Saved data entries
- Opening Delimiter -

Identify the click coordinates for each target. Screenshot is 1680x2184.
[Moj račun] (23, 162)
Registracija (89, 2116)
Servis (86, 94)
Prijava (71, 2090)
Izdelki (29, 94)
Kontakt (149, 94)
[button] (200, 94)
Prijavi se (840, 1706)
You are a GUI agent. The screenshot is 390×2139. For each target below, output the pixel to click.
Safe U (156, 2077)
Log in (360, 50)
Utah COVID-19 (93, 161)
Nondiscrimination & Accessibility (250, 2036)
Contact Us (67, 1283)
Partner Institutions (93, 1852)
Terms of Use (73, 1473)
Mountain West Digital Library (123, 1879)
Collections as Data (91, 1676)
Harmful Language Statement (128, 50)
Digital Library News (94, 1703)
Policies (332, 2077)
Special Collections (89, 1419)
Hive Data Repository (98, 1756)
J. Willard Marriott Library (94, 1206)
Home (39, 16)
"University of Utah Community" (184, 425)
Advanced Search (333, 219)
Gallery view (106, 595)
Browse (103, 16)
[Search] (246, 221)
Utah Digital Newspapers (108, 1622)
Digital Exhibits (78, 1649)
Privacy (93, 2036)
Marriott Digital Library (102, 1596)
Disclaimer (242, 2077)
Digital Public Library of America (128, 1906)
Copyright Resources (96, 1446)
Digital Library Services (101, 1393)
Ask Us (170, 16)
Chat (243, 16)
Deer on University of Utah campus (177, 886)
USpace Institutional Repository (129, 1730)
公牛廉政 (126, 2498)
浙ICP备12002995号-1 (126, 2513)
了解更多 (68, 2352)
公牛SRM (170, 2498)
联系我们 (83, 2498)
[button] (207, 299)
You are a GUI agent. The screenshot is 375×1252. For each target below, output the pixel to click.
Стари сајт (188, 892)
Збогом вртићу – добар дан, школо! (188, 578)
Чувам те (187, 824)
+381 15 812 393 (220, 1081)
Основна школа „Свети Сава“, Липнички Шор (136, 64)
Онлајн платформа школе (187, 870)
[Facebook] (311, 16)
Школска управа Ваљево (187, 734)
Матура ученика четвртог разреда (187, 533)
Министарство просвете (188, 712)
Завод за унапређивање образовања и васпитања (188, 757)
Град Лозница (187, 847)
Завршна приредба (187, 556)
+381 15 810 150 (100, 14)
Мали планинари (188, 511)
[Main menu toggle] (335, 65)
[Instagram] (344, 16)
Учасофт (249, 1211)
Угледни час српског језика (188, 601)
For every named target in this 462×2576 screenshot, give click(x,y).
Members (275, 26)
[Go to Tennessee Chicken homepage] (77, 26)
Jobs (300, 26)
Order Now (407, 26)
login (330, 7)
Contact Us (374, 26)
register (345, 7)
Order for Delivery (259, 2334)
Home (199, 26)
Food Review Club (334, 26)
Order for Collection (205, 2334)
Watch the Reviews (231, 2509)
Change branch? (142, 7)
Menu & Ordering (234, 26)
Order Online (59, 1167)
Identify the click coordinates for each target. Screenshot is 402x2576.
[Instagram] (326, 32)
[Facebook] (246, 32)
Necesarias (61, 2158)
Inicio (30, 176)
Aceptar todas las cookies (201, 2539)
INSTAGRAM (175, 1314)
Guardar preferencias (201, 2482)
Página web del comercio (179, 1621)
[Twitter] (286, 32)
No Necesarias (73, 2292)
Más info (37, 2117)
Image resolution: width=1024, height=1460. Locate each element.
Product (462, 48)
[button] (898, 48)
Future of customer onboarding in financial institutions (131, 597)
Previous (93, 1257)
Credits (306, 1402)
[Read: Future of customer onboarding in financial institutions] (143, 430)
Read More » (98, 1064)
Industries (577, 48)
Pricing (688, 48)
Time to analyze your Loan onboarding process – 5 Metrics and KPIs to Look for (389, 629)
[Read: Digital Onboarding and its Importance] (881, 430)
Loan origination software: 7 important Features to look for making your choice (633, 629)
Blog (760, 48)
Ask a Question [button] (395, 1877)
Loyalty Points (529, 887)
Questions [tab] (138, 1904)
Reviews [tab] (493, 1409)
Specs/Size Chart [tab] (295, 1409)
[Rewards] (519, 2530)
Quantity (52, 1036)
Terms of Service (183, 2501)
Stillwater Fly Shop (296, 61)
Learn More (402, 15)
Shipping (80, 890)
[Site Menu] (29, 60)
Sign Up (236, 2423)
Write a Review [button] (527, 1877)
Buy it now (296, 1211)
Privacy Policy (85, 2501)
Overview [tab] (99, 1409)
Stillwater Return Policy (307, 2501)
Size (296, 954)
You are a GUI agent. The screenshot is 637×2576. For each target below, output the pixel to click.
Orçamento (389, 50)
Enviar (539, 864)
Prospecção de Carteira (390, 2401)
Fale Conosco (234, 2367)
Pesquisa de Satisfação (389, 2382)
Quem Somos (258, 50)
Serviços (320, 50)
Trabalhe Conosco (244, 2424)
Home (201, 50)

- Closing Delimiter -

* _ASSIGNMENT_
A faithful retyping of every entry above is the task.

* _RESULT OF THE TASK_
Identify the click coordinates for each target. Screenshot is 1680x2184.
[Moj račun] (23, 162)
Registracija (89, 2116)
Servis (86, 94)
Prijava (71, 2090)
Izdelki (29, 94)
Kontakt (149, 94)
[button] (200, 94)
Prijavi se (840, 1706)
You are a GUI agent. The screenshot is 390×2139. For each target below, output the pixel to click.
Safe U (156, 2077)
Log in (360, 50)
Utah COVID-19 (93, 161)
Nondiscrimination & Accessibility (250, 2036)
Contact Us (67, 1283)
Partner Institutions (93, 1852)
Terms of Use (73, 1473)
Mountain West Digital Library (123, 1879)
Collections as Data (91, 1676)
Harmful Language Statement (128, 50)
Digital Library News (94, 1703)
Policies (332, 2077)
Special Collections (89, 1419)
Hive Data Repository (98, 1756)
J. Willard Marriott Library (94, 1206)
Home (39, 16)
"University of Utah Community" (184, 425)
Advanced Search (333, 219)
Gallery view (106, 595)
Browse (103, 16)
[Search] (246, 221)
Utah Digital Newspapers (108, 1622)
Digital Exhibits (78, 1649)
Privacy (93, 2036)
Marriott Digital Library (102, 1596)
Disclaimer (242, 2077)
Digital Public Library of America (128, 1906)
Copyright Resources (96, 1446)
Digital Library Services (101, 1393)
Ask Us (170, 16)
Chat (243, 16)
Deer on University of Utah campus (177, 886)
USpace Institutional Repository (129, 1730)
公牛廉政 (126, 2498)
浙ICP备12002995号-1 (126, 2513)
了解更多 (68, 2352)
公牛SRM (170, 2498)
联系我们 (83, 2498)
[button] (207, 299)
You are a GUI agent. The screenshot is 375×1252. For each target below, output the pixel to click.
Стари сајт (188, 892)
Збогом вртићу – добар дан, школо! (188, 578)
Чувам те (187, 824)
+381 15 812 393 (220, 1081)
Основна школа „Свети Сава“, Липнички Шор (136, 64)
Онлајн платформа школе (187, 870)
[Facebook] (311, 16)
Школска управа Ваљево (187, 734)
Матура ученика четвртог разреда (187, 533)
Министарство просвете (188, 712)
Завод за унапређивање образовања и васпитања (188, 757)
Град Лозница (187, 847)
Завршна приредба (187, 556)
+381 15 810 150 (100, 14)
Мали планинари (188, 511)
[Main menu toggle] (335, 65)
[Instagram] (344, 16)
Учасофт (249, 1211)
Угледни час српског језика (188, 601)
For every named target in this 462×2576 screenshot, give click(x,y).
Members (275, 26)
[Go to Tennessee Chicken homepage] (77, 26)
Jobs (300, 26)
Order Now (407, 26)
login (330, 7)
Contact Us (374, 26)
register (345, 7)
Order for Delivery (259, 2334)
Home (199, 26)
Food Review Club (334, 26)
Order for Collection (205, 2334)
Watch the Reviews (231, 2509)
Change branch? (142, 7)
Menu & Ordering (234, 26)
Order Online (59, 1167)
Identify the click coordinates for each target. Screenshot is 402x2576.
[Instagram] (326, 32)
[Facebook] (246, 32)
Necesarias (61, 2158)
Inicio (30, 176)
Aceptar todas las cookies (201, 2539)
INSTAGRAM (175, 1314)
Guardar preferencias (201, 2482)
Página web del comercio (179, 1621)
[Twitter] (286, 32)
No Necesarias (73, 2292)
Más info (37, 2117)
Image resolution: width=1024, height=1460. Locate each element.
Product (462, 48)
[button] (898, 48)
Future of customer onboarding in financial institutions (131, 597)
Previous (93, 1257)
Credits (306, 1402)
[Read: Future of customer onboarding in financial institutions] (143, 430)
Read More » (98, 1064)
Industries (577, 48)
Pricing (688, 48)
Time to analyze your Loan onboarding process – 5 Metrics and KPIs to Look for (389, 629)
[Read: Digital Onboarding and its Importance] (881, 430)
Loan origination software: 7 important Features to look for making your choice (633, 629)
Blog (760, 48)
Ask a Question [button] (395, 1877)
Loyalty Points (529, 887)
Questions [tab] (138, 1904)
Reviews [tab] (493, 1409)
Specs/Size Chart [tab] (295, 1409)
[Rewards] (519, 2530)
Quantity (52, 1036)
Terms of Service (183, 2501)
Stillwater Fly Shop (296, 61)
Learn More (402, 15)
Shipping (80, 890)
[Site Menu] (29, 60)
Sign Up (236, 2423)
Write a Review [button] (527, 1877)
Buy it now (296, 1211)
Privacy Policy (85, 2501)
Overview [tab] (99, 1409)
Stillwater Return Policy (307, 2501)
Size (296, 954)
You are a GUI agent. The screenshot is 637×2576. For each target below, output the pixel to click.
Orçamento (389, 50)
Enviar (539, 864)
Prospecção de Carteira (390, 2401)
Fale Conosco (234, 2367)
Pesquisa de Satisfação (389, 2382)
Quem Somos (258, 50)
Serviços (320, 50)
Trabalhe Conosco (244, 2424)
Home (201, 50)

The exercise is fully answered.